Dealing with gastroenteritis outbreaks in aged care and education settings

Cases of acute gastroenteritis are increasing in health care facilities and education settings in New Zealand. These institutional outbreaks are concerning as the very young and elderly are at greater risk of being seriously affected. Te Mana Ora | Community and Public Health staff can provide assistance to deal with these infectious diseases when they happen and also guidance to limit the impact on everyone involved.

Staff need to act quickly if a rest home suddenly has an increase in diarrhoea or vomiting. Staff should take the following steps:

  • Seek infection control advice from an Infection Control Nurse at a Community Laboratory.
  • Contact the Communicable Disease Team at your local Community and Public Health office to notify the outbreak to the Medical Officer of Health.
  • Download the Outbreak Notification and Illness Log forms.

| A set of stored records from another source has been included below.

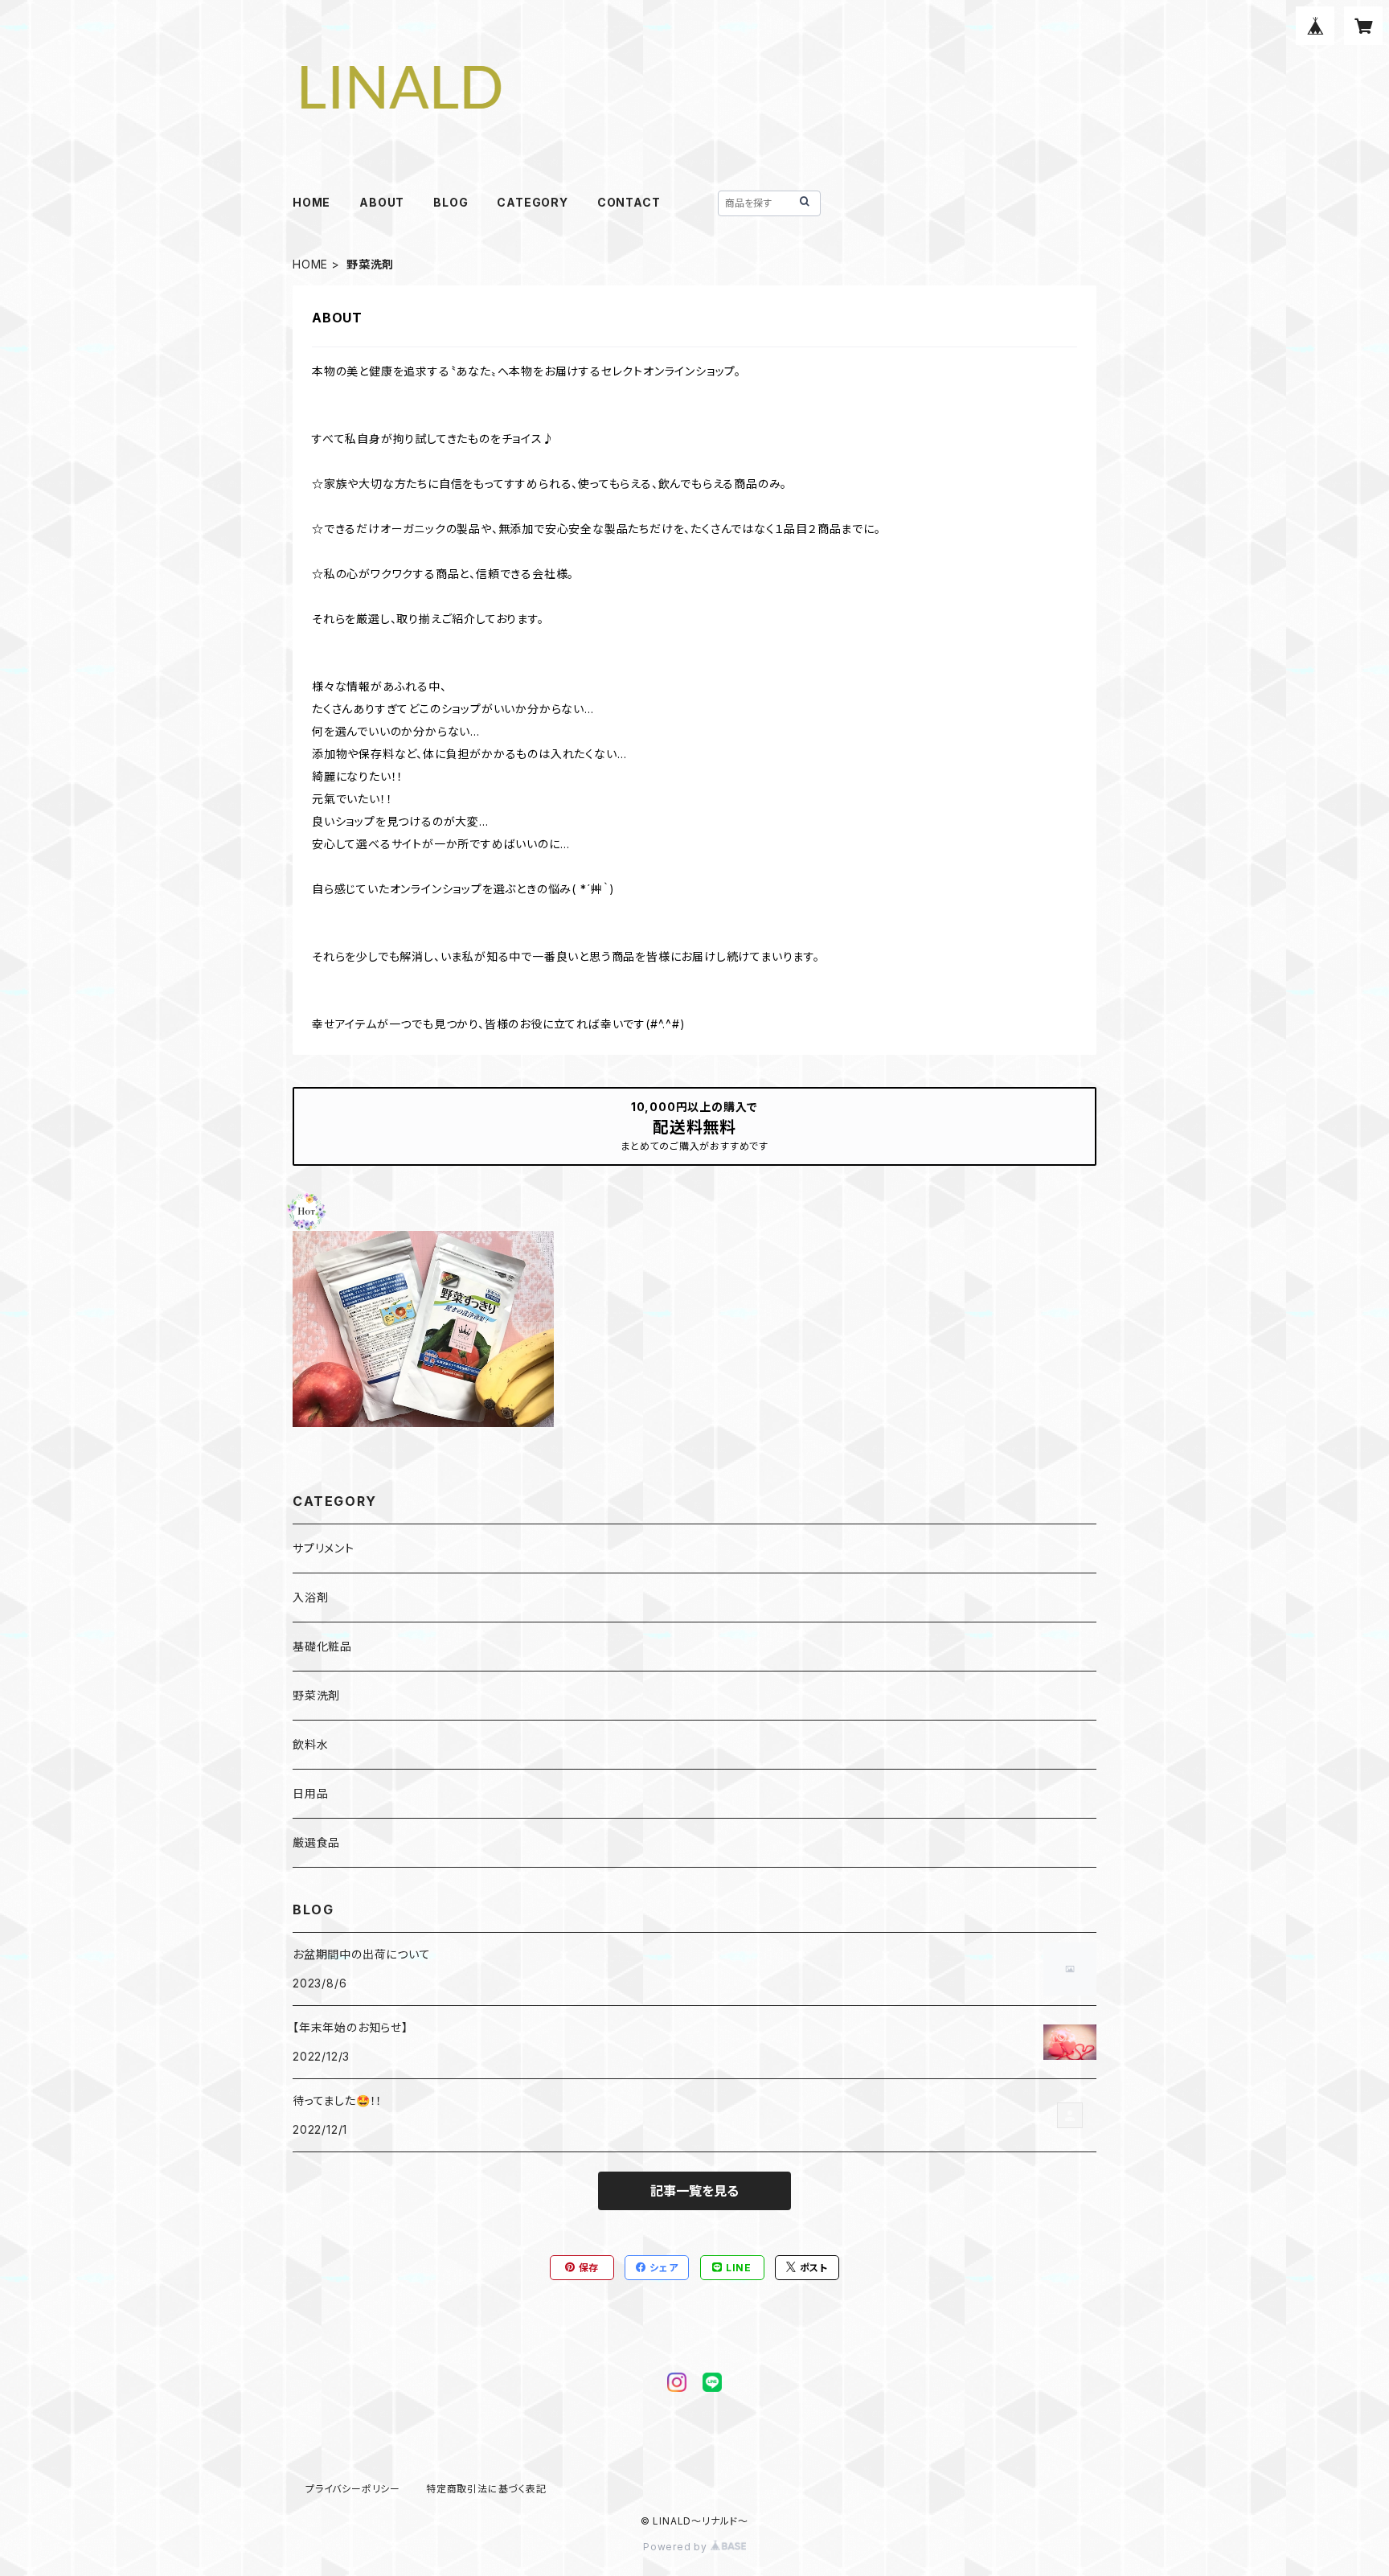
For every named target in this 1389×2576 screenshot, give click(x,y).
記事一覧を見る (694, 2191)
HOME (311, 202)
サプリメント (323, 1548)
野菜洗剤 (316, 1695)
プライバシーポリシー (352, 2489)
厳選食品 (316, 1842)
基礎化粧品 (322, 1646)
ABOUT (381, 202)
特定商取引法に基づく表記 (486, 2489)
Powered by (677, 2547)
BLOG (450, 202)
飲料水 (310, 1744)
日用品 (310, 1793)
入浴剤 (310, 1597)
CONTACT (629, 202)
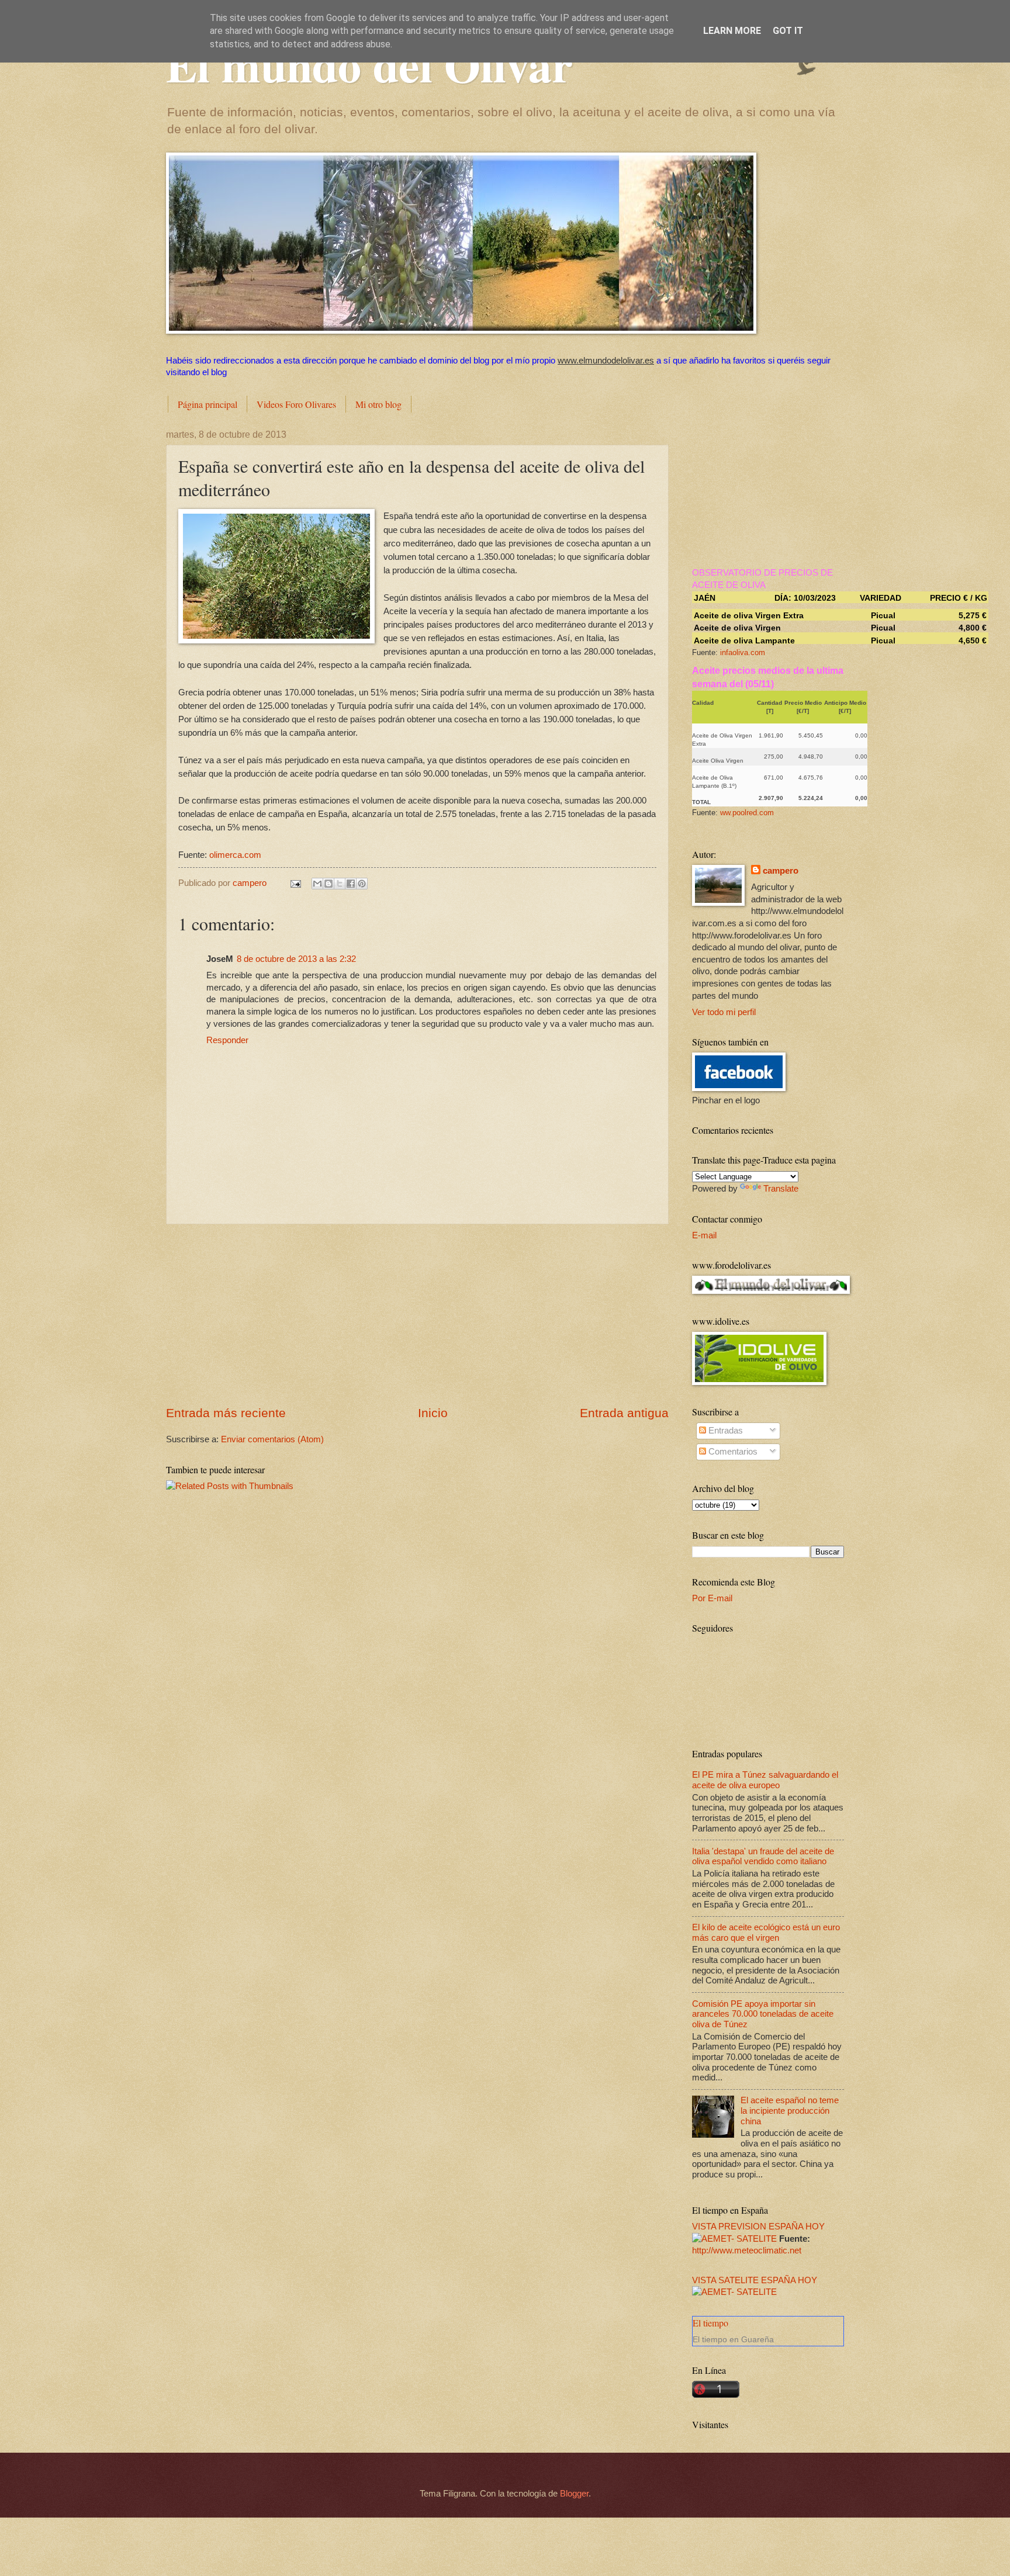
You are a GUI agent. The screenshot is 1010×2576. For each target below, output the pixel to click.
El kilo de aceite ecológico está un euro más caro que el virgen (766, 1933)
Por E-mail (712, 1598)
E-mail (704, 1235)
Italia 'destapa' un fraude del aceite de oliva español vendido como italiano (763, 1857)
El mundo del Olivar (369, 64)
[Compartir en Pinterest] (362, 883)
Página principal (207, 404)
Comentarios (732, 1451)
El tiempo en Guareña (733, 2339)
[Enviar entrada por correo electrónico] (294, 883)
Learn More (732, 30)
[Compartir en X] (339, 883)
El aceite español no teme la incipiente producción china (790, 2110)
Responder (227, 1040)
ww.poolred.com (747, 812)
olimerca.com (235, 855)
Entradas (724, 1430)
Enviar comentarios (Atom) (272, 1439)
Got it (788, 30)
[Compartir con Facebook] (351, 883)
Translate (780, 1188)
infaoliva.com (742, 652)
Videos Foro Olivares (296, 404)
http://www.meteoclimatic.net (746, 2250)
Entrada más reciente (226, 1412)
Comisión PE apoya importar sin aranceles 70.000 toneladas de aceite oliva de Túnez (762, 2014)
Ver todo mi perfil (724, 1012)
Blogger (574, 2493)
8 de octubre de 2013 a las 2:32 (296, 959)
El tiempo (710, 2323)
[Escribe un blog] (328, 883)
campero (780, 870)
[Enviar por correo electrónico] (317, 883)
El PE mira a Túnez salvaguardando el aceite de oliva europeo (765, 1780)
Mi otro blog (378, 404)
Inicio (433, 1412)
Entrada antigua (624, 1412)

Email the completed forms to your local Community and Public Health office at the end of the outbreak.

The Communicable Disease Team can provide further advice or assistance if needed.


Food safety guidance for individuals and events


Download or order resources from the Community Health Information Centre.


Contact the Communicable Disease staff at your local office to report possible food poisoning:

Ph: +64 3 364 1777

Ph: +64 3 687 2600

Ph: +64 3 768 1160

For questions on food safety, call:

Ministry for Primary Industries
0800 693 721

This includes:

  • Food Complaints including foreign objects or undeclared allergens in food within our region;
  • Food Recalls;
  • Imported Food;
  • Food Safety Programmes; and
  • Food Labelling.

Contact an Environmental Health Officer at your local council if you want to report a ‘dirty’ food premise or unhygienic practices of food handlers.

Don't eat raw or undercooked mussels.

Understanding the risks of raw milk

Raw milk has not been heat treated to kill harmful bacteria such as Campylobacter, Listeria and toxin-producing strains of E. coli.

There’s no way to tell by taste, sight or smell if raw milk will make you sick.

People most likely to get sick from drinking raw unpasteurised milk are young children, pregnant women and those with weakened immune systems.